Exercise description: Your answer should be an exact copy of the data.

========

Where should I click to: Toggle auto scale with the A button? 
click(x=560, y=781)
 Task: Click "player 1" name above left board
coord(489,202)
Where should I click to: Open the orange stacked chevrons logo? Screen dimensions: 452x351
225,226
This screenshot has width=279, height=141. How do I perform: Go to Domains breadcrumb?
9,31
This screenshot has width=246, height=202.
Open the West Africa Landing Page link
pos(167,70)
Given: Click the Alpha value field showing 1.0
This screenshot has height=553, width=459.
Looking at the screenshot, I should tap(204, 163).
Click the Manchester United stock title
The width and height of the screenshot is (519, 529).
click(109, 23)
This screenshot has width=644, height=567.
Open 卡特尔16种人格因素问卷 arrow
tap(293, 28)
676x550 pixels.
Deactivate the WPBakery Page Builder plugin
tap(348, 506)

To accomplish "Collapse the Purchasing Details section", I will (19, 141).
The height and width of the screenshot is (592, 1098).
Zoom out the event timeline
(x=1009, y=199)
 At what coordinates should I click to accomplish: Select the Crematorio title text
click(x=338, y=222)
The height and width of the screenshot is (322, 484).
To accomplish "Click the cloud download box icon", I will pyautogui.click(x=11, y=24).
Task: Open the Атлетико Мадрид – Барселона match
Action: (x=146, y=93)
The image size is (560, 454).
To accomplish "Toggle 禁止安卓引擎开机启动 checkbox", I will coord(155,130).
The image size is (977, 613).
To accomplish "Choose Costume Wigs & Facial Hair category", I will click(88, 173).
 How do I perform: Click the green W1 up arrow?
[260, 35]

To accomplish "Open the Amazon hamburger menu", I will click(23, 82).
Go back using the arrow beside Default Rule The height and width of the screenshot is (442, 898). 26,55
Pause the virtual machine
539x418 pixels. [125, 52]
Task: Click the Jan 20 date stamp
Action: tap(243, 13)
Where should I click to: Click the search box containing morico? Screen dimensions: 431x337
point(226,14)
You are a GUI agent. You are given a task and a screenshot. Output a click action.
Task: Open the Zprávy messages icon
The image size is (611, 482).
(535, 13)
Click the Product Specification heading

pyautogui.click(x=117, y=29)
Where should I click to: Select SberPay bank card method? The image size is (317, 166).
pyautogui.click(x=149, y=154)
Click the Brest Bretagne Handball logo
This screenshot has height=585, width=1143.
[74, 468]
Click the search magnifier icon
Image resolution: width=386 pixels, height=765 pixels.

========

Result of the exercise:
Where should I click to: Toggle auto scale with the A button? 
click(x=560, y=781)
 Task: Click "player 1" name above left board
coord(489,202)
Where should I click to: Open the orange stacked chevrons logo? Screen dimensions: 452x351
225,226
This screenshot has width=279, height=141. How do I perform: Go to Domains breadcrumb?
9,31
This screenshot has width=246, height=202.
Open the West Africa Landing Page link
pos(167,70)
Given: Click the Alpha value field showing 1.0
This screenshot has height=553, width=459.
Looking at the screenshot, I should tap(204, 163).
Click the Manchester United stock title
The width and height of the screenshot is (519, 529).
click(109, 23)
This screenshot has width=644, height=567.
Open 卡特尔16种人格因素问卷 arrow
tap(293, 28)
676x550 pixels.
Deactivate the WPBakery Page Builder plugin
tap(348, 506)

To accomplish "Collapse the Purchasing Details section", I will (19, 141).
The height and width of the screenshot is (592, 1098).
Zoom out the event timeline
(x=1009, y=199)
 At what coordinates should I click to accomplish: Select the Crematorio title text
click(x=338, y=222)
The height and width of the screenshot is (322, 484).
To accomplish "Click the cloud download box icon", I will pyautogui.click(x=11, y=24).
Task: Open the Атлетико Мадрид – Барселона match
Action: (x=146, y=93)
The image size is (560, 454).
To accomplish "Toggle 禁止安卓引擎开机启动 checkbox", I will coord(155,130).
The image size is (977, 613).
To accomplish "Choose Costume Wigs & Facial Hair category", I will click(88, 173).
 How do I perform: Click the green W1 up arrow?
[260, 35]

To accomplish "Open the Amazon hamburger menu", I will click(23, 82).
Go back using the arrow beside Default Rule The height and width of the screenshot is (442, 898). 26,55
Pause the virtual machine
539x418 pixels. [125, 52]
Task: Click the Jan 20 date stamp
Action: tap(243, 13)
Where should I click to: Click the search box containing morico? Screen dimensions: 431x337
point(226,14)
You are a GUI agent. You are given a task and a screenshot. Output a click action.
Task: Open the Zprávy messages icon
The image size is (611, 482).
(535, 13)
Click the Product Specification heading

pyautogui.click(x=117, y=29)
Where should I click to: Select SberPay bank card method? The image size is (317, 166).
pyautogui.click(x=149, y=154)
Click the Brest Bretagne Handball logo
This screenshot has height=585, width=1143.
[74, 468]
Click the search magnifier icon
Image resolution: width=386 pixels, height=765 pixels.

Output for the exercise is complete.